Antonio Carraro Tractor has same feature, smaller size tractor.


----------



## blowerman (Dec 24, 2007)

Tis the season: just hauling a load of snow.


----------



## JD Dave (Mar 20, 2007)

blowerman;666206 said:


> Tis the season: just hauling a load of snow.


Nice KW..........


----------



## ctd992500 (Oct 17, 2007)

real nice kw


----------



## Craaaig (Dec 10, 2008)

that looks fun to operate


----------



## BlackIrish (Dec 22, 2007)

Congrats dude.
You've built a great fleet with lots of cool toys.
I want a TVR and a couple of skiddy blowers.


----------



## highlander316 (Oct 18, 2006)

what does that amount of snow weigh in the back of that KW, also any idea on the volume? Everything else looks great!


----------



## Snowplow71 (Feb 12, 2008)

blowerman;666206 said:


> Tis the season: just hauling a load of snow.

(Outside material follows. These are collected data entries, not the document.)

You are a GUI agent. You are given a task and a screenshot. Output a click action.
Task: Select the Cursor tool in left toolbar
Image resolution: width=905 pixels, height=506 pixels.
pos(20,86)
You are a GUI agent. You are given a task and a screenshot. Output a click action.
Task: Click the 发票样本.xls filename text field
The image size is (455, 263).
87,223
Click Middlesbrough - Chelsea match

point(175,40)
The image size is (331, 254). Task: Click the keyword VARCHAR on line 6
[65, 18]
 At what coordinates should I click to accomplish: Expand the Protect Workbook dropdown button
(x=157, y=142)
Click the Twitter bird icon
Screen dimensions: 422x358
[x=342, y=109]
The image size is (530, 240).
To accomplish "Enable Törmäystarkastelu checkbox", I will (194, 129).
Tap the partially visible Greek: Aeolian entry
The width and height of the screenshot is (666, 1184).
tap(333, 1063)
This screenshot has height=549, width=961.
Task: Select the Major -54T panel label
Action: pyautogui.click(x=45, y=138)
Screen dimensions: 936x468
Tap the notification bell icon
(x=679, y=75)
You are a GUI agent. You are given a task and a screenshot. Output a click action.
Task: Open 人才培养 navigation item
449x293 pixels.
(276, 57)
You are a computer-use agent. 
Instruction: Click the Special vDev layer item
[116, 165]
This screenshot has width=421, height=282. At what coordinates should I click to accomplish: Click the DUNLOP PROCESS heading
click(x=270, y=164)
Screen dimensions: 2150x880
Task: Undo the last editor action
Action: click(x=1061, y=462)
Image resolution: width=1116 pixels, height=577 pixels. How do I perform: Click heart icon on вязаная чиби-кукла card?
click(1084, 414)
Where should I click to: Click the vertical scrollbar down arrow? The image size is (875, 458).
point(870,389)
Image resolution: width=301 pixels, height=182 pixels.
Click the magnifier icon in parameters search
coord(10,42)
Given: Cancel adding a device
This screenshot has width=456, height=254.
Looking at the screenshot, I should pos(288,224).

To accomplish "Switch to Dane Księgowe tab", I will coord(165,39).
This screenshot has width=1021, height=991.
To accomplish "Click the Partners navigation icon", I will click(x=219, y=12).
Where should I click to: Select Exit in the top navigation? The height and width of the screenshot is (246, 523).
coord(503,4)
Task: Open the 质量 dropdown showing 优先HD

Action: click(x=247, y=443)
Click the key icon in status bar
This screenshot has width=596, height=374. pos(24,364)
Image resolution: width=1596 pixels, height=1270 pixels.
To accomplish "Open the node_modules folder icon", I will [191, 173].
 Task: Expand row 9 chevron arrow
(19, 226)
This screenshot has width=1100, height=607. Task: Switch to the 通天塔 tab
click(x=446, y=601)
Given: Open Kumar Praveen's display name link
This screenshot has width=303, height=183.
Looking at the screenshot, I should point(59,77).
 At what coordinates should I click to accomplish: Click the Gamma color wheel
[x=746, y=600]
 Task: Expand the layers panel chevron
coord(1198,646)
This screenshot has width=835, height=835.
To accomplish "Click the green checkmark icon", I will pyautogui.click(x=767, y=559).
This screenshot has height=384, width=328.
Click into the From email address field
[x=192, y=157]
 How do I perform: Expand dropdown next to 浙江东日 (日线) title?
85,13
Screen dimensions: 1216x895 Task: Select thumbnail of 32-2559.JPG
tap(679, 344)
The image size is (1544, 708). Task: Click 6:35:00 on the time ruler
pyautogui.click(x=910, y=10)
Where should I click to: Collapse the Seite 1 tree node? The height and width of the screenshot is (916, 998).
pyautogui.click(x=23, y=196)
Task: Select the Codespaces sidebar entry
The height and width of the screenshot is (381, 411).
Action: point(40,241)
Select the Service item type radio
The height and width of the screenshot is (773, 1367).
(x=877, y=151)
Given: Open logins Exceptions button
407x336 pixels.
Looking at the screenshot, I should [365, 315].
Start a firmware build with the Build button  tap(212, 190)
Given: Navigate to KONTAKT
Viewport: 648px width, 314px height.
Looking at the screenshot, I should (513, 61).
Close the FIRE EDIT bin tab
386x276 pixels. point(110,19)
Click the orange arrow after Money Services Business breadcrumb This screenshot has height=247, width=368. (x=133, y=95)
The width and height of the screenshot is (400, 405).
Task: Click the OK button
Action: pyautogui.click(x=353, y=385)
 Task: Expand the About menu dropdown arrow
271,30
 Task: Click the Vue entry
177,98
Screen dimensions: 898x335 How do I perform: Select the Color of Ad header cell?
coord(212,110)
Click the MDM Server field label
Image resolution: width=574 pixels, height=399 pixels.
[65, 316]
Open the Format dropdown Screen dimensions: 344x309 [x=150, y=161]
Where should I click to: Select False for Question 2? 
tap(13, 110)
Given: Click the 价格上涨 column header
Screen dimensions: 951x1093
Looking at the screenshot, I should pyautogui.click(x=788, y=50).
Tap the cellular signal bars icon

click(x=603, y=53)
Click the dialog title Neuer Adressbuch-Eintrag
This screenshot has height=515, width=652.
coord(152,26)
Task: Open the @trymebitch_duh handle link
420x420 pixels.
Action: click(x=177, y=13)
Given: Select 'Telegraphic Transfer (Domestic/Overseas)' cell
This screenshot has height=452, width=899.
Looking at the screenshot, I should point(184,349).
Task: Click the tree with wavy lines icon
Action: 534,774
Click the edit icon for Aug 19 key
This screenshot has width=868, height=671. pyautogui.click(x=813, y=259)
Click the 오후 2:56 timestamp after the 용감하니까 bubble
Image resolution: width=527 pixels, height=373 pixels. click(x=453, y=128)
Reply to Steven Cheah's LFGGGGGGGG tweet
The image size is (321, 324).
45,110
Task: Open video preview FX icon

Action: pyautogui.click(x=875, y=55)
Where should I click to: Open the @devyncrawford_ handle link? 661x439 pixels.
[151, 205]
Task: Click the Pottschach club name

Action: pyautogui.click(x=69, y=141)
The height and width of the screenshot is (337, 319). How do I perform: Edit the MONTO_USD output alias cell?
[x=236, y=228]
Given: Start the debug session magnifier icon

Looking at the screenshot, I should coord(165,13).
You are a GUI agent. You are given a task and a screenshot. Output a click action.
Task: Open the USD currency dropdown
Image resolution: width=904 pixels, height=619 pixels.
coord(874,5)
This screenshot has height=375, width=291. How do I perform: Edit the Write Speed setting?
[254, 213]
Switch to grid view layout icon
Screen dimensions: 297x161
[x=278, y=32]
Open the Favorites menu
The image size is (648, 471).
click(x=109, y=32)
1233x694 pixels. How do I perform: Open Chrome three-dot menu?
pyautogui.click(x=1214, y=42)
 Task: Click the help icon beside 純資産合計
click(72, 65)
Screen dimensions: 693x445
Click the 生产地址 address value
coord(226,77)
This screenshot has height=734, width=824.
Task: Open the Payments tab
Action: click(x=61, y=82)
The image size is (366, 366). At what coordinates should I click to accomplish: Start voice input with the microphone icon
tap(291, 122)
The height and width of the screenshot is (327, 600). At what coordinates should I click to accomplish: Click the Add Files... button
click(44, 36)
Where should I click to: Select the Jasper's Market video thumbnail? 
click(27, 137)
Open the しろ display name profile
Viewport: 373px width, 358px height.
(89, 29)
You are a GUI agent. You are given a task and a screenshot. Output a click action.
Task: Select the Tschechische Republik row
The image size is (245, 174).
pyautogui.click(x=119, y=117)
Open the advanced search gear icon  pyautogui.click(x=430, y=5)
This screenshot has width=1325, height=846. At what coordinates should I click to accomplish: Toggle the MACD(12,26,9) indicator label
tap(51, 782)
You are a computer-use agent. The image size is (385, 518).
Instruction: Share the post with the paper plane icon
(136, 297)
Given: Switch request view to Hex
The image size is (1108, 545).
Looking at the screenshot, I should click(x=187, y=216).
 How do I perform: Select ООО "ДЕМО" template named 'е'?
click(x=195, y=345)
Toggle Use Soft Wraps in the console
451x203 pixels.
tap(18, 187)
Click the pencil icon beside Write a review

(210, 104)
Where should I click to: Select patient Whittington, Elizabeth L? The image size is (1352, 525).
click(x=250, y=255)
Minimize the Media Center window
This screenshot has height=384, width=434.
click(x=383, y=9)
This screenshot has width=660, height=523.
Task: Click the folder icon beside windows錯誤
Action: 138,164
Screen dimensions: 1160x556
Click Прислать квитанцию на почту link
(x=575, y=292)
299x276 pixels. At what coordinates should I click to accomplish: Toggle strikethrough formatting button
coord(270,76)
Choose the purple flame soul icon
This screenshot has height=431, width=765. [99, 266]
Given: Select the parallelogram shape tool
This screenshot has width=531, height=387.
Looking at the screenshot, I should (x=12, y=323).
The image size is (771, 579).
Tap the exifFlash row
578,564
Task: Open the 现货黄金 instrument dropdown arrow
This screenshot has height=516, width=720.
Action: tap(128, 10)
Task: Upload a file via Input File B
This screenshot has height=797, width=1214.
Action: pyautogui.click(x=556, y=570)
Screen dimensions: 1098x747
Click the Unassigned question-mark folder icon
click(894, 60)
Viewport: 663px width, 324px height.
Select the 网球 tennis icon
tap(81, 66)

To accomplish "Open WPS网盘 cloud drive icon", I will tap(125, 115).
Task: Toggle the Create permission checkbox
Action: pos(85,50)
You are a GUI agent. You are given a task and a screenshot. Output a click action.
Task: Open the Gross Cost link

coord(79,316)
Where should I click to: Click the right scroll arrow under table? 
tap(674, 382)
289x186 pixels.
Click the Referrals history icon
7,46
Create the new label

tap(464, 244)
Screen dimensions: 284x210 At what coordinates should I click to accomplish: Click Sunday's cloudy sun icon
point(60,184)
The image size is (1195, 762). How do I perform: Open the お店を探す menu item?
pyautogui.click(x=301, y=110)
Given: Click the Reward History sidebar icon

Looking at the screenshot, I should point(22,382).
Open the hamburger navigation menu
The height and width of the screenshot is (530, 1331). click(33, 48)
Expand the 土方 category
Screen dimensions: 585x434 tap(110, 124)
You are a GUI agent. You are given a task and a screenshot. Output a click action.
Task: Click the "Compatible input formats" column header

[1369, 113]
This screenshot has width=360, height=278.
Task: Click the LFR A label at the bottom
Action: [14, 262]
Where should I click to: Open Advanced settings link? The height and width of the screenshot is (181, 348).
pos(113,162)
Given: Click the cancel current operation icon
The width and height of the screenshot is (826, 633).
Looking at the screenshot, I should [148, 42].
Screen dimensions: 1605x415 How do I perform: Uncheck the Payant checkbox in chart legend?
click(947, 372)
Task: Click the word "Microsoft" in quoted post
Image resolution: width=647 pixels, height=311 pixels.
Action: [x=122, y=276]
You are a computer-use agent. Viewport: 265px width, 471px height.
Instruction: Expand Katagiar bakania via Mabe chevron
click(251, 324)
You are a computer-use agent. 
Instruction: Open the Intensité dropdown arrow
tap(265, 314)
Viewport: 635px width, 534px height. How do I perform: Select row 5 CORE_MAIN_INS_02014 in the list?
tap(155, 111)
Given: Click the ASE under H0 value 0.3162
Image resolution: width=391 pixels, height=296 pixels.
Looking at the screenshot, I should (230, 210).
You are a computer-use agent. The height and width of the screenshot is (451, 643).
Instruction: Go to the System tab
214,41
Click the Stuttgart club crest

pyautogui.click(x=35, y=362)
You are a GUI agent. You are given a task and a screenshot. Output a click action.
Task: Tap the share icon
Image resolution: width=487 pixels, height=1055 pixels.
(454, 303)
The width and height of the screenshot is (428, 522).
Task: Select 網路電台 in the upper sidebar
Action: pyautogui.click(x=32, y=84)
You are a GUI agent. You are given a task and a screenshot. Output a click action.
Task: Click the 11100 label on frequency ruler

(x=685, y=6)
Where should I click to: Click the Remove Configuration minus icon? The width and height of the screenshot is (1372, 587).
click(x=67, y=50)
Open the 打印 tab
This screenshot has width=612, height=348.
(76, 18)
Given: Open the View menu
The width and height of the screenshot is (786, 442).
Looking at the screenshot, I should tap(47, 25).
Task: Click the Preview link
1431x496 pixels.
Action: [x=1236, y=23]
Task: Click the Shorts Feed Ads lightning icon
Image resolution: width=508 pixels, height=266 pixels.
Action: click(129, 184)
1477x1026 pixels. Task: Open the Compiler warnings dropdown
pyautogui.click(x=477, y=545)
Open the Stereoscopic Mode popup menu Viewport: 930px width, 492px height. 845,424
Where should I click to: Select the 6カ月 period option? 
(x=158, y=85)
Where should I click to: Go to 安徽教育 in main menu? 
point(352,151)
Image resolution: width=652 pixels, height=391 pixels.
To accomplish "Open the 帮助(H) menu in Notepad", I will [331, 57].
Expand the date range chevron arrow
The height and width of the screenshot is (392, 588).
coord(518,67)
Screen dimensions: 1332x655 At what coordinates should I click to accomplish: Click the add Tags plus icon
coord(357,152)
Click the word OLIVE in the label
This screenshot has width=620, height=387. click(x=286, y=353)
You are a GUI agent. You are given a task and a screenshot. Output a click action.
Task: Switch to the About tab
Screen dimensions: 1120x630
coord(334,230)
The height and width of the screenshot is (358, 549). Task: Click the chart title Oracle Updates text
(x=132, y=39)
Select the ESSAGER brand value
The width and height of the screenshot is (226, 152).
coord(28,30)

Look's like someone needs to start polishing!! I shouldn't really talk just polished the 6 wheeler after neglecting the wheels all summer.:crying:


----------



## blowerman (Dec 24, 2007)

BlackIrish;677632 said:


> Congrats dude.
> You've built a great fleet with lots of cool toys.
> I want a TVR and a couple of skiddy blowers.


Thank you: 
That's funny, because I've checked out your Landini Alpine 65 w/inverted blower as well as Neige's tractor pictures and figured I'd add a inverted blower next.


----------



## riverwalkland (Dec 26, 2007)

you don't think the machine is to heavy for a condo driveway? i don't know why all tractors don't work like the BD. Benefits of tractor + visibility of skid steer = winning machine.


----------



## blowerman (Dec 24, 2007)

Some of my favorite equipment, the small simple machines.


----------



## blowerman (Dec 24, 2007)

riverwalkland;677907 said:


> you don't think the machine is to heavy for a condo driveway? i don't know why all tractors don't work like the BD. Benefits of tractor + visibility of skid steer = winning machine.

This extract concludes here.